What makes this sequence so powerful, however, is the fact that its author is honest enough to conceive of it in human, rather than just gendered, terms; ironically capturing more fully, the female power of her own failings, as in ‘Unrequited Pathological’, or physical aspirations, such as the baby momentarily yearned-for in ‘Ripe’: “I want to be hostage/ to the echo of your pleasure”. We can all identify with the moment in ‘Impervious’ when she fantasizes about running into her old lover in Dublin and “I wanted you to see me strong, whole again/ like when I trusted you.” The wraparound nature of Henry’s honesty lends added weight to her clear-eyed analysis of loss in poems like ‘Crucible’, ‘Extrication’ and ‘Kindling’; which deal courageously with the inconvenient realities of love-after-love: “How to undo his intimate knowledge/ now unbearable” in despite of the fact that “You cannot unlove”. And this courage is important as the scale of the missing grows by the sequence’s end with the loss to cancer of the poet’s ex-husband and the father of their children; whom Henry laments frankly in poems like ‘Scintilla’ and the powerful ‘Month’s Mind’/ ‘Cuimhniú Míos’: “There’s a piece/ of me/ in that coffin. // I cannot dismount,/ unharness,/ unloved.”
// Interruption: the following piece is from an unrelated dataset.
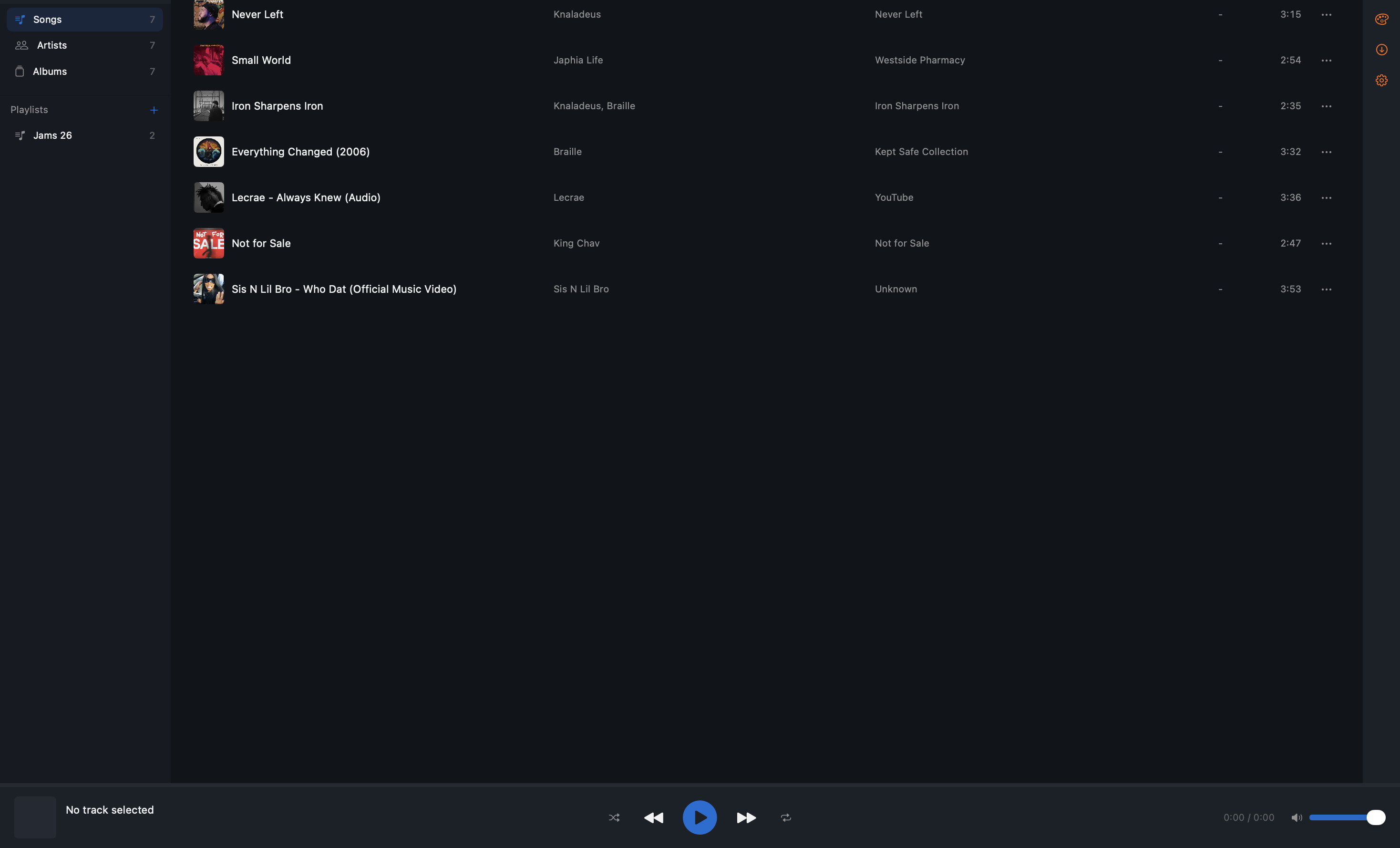Create a new playlist with the plus button
This screenshot has height=848, width=1400.
154,110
‘Trevelyan’ sees the poet steal back the corn of her independence, somewhat, and feels generally more back out in the world after the brooding intimacy of the ‘Lure’ sequence. Henry’s nimble way with simple structures that carry big subjects is apparent once more in poems like ‘Mutability’ and ‘Cicatrix’. This final section reiterates many of the preoccupations and talents evident in the first two: the poet’s sharp phenomenological eye is caught in flagrante, with poems like ‘Surface Tension’, and ‘Undertow in the Everyday’, there is the sad hefted anecdote of loss in ‘Habit’ and, of course, two more fine examples of atavistic sexual energy in ‘Menace Attracts’ and ‘Scrios’; with their primitive male-female binaries:
The raw meat of it,
the crush-clinch of muscle
as it bears down,
the purity of its chaste fury.
Henry signs off knowingly with the implied meta-text of ‘Pocket Lint’ which claims, “It’s a stray collection/ cast together, /in this shape, at this time.” But there is far too expert a hand behind all this for that to be the case. Where she’s right, however, is in her depiction of a woman negotiating her own complicated sense of shape and direction at a time of great challenge, passion, and loss. The craftsmanship involved in turning all this into an honest and thrillingly confessional poetry is one of the great achievements of a collection I enjoyed very much indeed.